Two questions - 1) Does an asterisk in a disallow string include slashes as characters that it considers a match? In other words, would the line Disallow: /*/test restrict access to "/abc/def/test.html"? It seems like it should to me, but I've seen some robots.txt files with "Disallow: /*/*/foobar" which makes me wonder. 2) Does an asterisk match on a blank string? Would the line - Disallow: /*? match on "xyz.com/?var=blah"? Thanks.
1) Disallow: /*/*/test will restrict the robots from crawling the URLs which have the word "test" in them 2) For restricting "xyz.com/?var=blah" you will have to use Disallow: /?

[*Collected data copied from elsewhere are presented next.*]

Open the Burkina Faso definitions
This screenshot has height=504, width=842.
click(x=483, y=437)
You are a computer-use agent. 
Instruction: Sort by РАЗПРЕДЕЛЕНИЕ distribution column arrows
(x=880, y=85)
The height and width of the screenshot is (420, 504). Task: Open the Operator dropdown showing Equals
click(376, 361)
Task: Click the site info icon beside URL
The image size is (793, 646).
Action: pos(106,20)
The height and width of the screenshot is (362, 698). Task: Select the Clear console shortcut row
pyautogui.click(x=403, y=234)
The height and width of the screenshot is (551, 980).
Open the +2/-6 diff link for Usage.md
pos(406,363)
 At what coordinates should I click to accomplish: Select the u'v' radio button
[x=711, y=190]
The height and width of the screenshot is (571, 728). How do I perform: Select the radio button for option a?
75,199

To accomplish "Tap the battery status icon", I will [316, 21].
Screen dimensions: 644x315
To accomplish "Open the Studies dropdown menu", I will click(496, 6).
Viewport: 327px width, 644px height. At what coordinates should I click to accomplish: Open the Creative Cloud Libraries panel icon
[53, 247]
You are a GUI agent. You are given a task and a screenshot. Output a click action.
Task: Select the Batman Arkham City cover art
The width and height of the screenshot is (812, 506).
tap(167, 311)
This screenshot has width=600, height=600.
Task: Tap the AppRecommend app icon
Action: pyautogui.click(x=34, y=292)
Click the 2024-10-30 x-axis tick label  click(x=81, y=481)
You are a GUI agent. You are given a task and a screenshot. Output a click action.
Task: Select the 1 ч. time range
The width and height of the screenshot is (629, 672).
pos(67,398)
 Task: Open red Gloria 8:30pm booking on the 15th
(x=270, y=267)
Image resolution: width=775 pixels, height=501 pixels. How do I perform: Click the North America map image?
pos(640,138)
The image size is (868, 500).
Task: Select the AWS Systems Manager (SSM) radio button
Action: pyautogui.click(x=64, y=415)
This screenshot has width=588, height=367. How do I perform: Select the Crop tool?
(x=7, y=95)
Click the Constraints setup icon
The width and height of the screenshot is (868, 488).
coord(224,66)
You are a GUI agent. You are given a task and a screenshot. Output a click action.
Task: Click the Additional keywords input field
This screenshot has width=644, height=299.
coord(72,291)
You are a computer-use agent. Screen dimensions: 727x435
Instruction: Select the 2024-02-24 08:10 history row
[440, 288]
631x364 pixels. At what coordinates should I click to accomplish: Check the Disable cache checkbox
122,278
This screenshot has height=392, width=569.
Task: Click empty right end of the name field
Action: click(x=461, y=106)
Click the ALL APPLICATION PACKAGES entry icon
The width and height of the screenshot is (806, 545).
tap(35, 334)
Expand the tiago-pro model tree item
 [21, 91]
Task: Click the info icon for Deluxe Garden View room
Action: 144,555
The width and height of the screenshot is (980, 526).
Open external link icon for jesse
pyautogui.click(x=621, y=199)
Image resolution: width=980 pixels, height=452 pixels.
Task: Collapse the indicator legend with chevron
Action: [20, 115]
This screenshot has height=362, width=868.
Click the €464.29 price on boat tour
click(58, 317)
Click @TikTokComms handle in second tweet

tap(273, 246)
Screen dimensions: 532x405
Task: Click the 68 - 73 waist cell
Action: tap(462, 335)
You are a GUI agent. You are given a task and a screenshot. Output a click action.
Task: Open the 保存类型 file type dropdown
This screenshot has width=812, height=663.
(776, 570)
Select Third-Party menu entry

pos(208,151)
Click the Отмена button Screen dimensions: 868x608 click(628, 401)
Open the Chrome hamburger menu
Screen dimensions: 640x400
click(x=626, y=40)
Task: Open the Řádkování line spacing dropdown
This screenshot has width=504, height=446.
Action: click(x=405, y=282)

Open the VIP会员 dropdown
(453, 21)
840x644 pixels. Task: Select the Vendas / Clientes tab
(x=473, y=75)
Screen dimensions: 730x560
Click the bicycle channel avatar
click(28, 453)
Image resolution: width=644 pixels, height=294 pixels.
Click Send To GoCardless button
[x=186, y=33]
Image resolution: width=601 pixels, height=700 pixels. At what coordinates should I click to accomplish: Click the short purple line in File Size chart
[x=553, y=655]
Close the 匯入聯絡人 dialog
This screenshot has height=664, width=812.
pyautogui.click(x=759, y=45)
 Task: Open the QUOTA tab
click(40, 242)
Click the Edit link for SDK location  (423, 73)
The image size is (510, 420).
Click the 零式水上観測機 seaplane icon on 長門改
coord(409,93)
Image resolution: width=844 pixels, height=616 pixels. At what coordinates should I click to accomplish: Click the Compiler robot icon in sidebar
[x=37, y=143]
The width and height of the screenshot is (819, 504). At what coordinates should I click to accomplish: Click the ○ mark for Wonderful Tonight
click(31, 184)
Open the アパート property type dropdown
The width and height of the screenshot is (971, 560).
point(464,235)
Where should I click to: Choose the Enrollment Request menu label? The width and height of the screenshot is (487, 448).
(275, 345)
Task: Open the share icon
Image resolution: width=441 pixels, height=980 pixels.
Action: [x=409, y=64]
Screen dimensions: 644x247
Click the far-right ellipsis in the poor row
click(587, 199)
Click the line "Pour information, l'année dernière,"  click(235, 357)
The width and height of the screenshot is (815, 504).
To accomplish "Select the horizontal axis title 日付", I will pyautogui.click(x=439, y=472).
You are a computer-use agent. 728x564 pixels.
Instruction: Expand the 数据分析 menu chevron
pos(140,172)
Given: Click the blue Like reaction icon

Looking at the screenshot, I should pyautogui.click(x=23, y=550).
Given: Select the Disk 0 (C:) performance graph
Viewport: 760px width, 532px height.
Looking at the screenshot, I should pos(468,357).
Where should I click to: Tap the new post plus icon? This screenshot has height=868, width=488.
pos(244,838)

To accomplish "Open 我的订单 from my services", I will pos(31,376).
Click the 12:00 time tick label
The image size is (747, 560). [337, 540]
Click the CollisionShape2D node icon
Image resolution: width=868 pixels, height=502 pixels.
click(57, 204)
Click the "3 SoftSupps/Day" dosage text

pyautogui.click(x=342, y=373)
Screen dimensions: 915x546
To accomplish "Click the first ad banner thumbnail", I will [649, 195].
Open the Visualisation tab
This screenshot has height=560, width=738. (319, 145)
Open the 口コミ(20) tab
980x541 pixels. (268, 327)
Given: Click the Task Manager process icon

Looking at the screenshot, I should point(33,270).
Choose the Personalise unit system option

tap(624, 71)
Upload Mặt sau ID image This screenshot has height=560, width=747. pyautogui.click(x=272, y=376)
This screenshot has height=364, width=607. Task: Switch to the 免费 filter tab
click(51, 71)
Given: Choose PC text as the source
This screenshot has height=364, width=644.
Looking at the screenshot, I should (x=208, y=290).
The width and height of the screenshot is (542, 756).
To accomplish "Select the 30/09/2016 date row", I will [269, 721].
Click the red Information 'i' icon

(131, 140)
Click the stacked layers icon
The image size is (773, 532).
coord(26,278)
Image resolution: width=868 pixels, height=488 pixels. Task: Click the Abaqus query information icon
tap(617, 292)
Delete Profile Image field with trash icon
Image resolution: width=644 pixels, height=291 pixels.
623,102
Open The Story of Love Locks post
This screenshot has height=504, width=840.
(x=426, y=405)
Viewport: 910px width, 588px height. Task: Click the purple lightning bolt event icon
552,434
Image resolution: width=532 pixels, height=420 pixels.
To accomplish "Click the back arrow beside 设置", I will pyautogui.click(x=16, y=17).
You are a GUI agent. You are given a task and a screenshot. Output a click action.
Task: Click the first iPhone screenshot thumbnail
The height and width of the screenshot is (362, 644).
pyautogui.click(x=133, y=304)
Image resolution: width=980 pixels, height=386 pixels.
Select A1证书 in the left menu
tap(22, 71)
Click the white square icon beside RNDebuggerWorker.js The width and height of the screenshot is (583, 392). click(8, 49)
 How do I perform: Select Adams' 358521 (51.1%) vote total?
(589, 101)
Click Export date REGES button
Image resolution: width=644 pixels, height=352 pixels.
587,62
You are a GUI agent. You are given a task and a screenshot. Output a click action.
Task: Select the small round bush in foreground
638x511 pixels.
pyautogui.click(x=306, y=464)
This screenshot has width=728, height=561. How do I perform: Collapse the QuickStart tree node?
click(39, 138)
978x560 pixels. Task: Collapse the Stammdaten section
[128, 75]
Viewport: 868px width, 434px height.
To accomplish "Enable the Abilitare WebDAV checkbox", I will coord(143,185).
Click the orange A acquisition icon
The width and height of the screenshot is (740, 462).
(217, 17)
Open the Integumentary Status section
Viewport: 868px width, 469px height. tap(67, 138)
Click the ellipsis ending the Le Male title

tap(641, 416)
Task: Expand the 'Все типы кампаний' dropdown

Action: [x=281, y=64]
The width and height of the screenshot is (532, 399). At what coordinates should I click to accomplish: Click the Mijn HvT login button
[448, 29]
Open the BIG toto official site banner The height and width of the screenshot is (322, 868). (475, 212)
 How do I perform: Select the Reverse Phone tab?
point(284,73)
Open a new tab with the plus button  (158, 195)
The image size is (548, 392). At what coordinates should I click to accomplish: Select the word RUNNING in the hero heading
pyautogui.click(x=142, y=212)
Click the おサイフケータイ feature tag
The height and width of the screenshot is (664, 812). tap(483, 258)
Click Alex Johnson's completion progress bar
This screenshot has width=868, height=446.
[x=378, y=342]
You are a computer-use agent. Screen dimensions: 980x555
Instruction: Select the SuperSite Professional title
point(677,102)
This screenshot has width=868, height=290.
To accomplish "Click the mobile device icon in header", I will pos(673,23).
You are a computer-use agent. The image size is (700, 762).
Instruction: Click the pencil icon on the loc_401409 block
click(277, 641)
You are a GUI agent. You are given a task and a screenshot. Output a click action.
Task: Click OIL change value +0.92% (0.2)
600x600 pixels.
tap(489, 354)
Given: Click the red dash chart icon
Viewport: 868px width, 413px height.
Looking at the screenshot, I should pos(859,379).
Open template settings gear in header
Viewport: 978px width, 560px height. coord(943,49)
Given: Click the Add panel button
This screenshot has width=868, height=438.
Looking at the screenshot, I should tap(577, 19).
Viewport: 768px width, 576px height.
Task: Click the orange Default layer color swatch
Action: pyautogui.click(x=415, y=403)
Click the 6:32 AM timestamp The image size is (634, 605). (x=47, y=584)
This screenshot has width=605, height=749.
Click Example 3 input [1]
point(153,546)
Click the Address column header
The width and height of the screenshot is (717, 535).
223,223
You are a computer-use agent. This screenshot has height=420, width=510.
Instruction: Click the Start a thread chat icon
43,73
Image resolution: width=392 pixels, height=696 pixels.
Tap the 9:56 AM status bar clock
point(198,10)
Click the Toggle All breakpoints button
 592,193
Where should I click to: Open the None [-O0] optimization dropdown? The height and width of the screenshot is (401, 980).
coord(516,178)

Umm... I'm pretty sure your response to 1) isn't quite right. For instance, xyz.com/test has the word "test" in it, but "Disallow: /*/*/test" wouldn't match on it. And I realize that the best way to restrict "xyz.com/?var=blah" would be to use "Disallow: /?", but that's not what I asked. I want to know whether "Disallow: /*?" would match on it too. I'm coming from the perspective of someone trying to write some code that will do a robots obedience check, not someone just trying to write a robots.txt file. To be more specific, what I'd really like to know is if you were to translate a disallow line from a robots file to a regular expression, would you change a * to a (.*?) or a (.+?)? Can a * represent nothing at all or does it have to represent at least one character?